Why visualizations are so useful
Jacob Sieber
February 15, 2018
Understanding a nonprofit through visualizations
Visualizations are an incredibly useful tool to communicate and gain insights about data in a descriptive manner. Besides, who doesn’t love a good looking picture? One of the simplest and most powerful tools to create visualizations is ggplot2, an R package. The data that is going to be used is about Multiple Sclerosis Society Bike Rides, provided by the MS Society. MS Ride is a fundraising tool that hosts charity bike rides all over the United States. The first bike ride event was in 1980, and it still goes on today. Through visualizations alone, we can learn important details of Bike MS and maybe even learn some details that only can be seen through visual tools. Let’s start with visualizing the annual revenue over the past 5 years to get a general idea of the financial performance.
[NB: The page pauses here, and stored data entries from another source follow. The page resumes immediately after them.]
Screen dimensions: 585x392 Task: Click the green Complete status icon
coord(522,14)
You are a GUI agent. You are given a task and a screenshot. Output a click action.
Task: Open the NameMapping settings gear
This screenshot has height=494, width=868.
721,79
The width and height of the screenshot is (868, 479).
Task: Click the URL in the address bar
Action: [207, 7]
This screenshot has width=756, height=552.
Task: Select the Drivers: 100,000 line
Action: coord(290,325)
Oh no! Looks like we are in some financial downturn. According to the data we received, MS Ride has dropped over 10 million in yearly revenue since 2013. This finding gives us a new question to base our new visualizations on. This is question is: what is the cause of this 10 million dollar decline?
Why is there such a decline in revenue?
Google Trend insights
Maybe the decline in revenue is due to a decline in MS Society’s popularity. It is reasonable to assume that the popularity of a nonprofit is positively associated with the amount of donations it receives. We can use Google Trend data as a rough baseline for the popularity of MS Society on the web. Google Trend data shows the relative amount of times that a term has been searched over a period of time.
gt_NMS %>%
ggplot(aes(x = Date)) +
geom_line(aes( y = `National Multiple Sclerosis Society: (United States)` , color = Year), show.legend = FALSE) +
labs(x = 'Year', y ='National MS Search Popularity')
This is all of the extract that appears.